◆ What is required ◆
In the records that follow, find the line with "Identify the click"; from there, retype every line exactly through the line with "Student Registration (107, 2270)", which also belongs to the answer.

◆ Task data ◆
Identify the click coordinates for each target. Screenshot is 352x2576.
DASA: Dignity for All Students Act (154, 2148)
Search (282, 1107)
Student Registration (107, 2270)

---

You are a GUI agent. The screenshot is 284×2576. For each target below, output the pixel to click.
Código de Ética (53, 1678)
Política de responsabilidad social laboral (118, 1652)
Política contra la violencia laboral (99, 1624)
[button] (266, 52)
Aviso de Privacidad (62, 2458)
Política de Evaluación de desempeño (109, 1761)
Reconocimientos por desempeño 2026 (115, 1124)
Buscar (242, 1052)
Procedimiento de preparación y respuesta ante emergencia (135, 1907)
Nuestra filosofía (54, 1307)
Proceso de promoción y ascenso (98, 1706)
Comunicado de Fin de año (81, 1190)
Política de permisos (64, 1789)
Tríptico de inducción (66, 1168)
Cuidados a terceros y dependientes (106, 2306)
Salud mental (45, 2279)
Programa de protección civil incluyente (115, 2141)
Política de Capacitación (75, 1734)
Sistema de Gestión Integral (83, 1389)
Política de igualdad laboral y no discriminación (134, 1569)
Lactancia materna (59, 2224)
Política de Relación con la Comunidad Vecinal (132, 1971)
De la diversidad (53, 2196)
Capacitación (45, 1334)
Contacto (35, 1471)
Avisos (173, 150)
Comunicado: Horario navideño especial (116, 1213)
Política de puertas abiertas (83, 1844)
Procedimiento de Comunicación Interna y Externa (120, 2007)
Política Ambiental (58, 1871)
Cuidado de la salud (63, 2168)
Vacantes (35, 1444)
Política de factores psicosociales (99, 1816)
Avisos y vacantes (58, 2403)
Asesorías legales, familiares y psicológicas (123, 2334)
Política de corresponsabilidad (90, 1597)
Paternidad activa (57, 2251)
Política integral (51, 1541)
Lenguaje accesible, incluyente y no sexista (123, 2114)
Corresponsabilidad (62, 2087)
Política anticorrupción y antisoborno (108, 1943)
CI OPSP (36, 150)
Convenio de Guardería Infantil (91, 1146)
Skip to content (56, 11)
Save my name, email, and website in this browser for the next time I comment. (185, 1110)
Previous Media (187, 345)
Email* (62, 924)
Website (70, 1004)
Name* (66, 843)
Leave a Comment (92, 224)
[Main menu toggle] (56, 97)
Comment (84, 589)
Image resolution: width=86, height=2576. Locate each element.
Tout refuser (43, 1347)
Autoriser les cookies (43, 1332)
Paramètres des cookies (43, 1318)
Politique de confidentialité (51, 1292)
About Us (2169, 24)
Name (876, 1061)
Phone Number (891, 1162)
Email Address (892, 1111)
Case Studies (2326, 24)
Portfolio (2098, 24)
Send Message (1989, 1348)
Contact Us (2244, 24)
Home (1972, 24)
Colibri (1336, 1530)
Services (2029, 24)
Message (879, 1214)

◆ Result of the exercise ◆
Identify the click coordinates for each target. Screenshot is 352x2576.
DASA: Dignity for All Students Act (154, 2148)
Search (282, 1107)
Student Registration (107, 2270)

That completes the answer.